My own diffpatch program in REALbasic (written about two years ago) does not use "well-studied methods for computing the longest common subsequence (LCS)," but it can be "used to find the differences between text files and to apply the differences" and it does "operate on a line by line basis."

Here's a description of "How diff and patch Work":

"The diff program compares two versions of a document, generating a set of differences that reflect the changes that need to be applied to the old document to make it identical to the new document.... The set of differences can be transported to someone who has the original copy of the document. By running the patch program, the document contents can be updated to the new version...."

The output of a diff program may have a variety of formats, but the three most common are normal, context, and unified. I wrote a REALbasic program that can handle (not the creating of, but) the applying of at least two of those three UNIX-style formats. That is, I wrote a program that is a patch program in RB: it requires a UNIX-style program to create the file indicating the differences, but once that file has been created, it can apply that file to the original document to update the contents of that document.

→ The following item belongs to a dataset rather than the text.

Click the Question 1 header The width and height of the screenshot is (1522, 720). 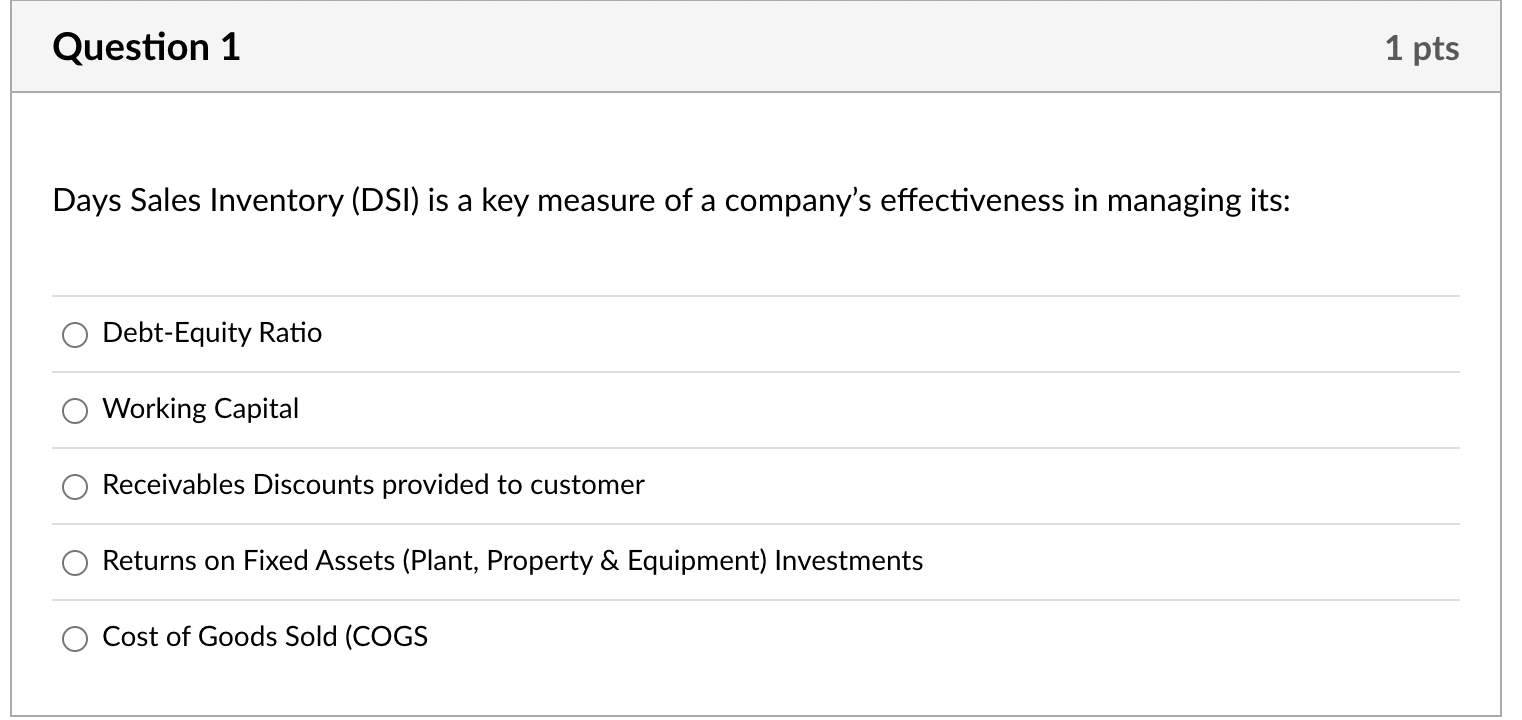click(147, 45)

I wrote these two programs primarily as an RB novice because (rightly or wrongly) I understood someone to be telling me that I couldn't do it. He was correct in that I knew nothing about the "well-studied methods for computing the longest common subsequence (LCS)," but even though I didn't know enough to be able to write a really efficient diff program, it was simple to write a patch program to update documents using those UNIX-style difference files and fun writing my own diffpatch program with my own format.

How does my format (used in diffpatch) differ from the UNIX files? The significant thing (if there is any) is that my format does not include any lines from the original document. What this means is that if the original document is copyrighted by someone else, then I can publicly post my own updates and modifications without getting into trouble for violation of copyright. (Text files that can be updated, for example, include HTML files - such as are found in the Language Reference - and XML files - such as the format in which RB Projects can be saved.)

I haven't tracked down my patch program yet (the one that handles at least two of the UNIX formats), but I have made available my diffpatch program (look for it in the usual place). It is rather limited in its practical usefulness, but it was an interesting program to write, and you may find it to be of interest also, even if only as a "curiosity piece."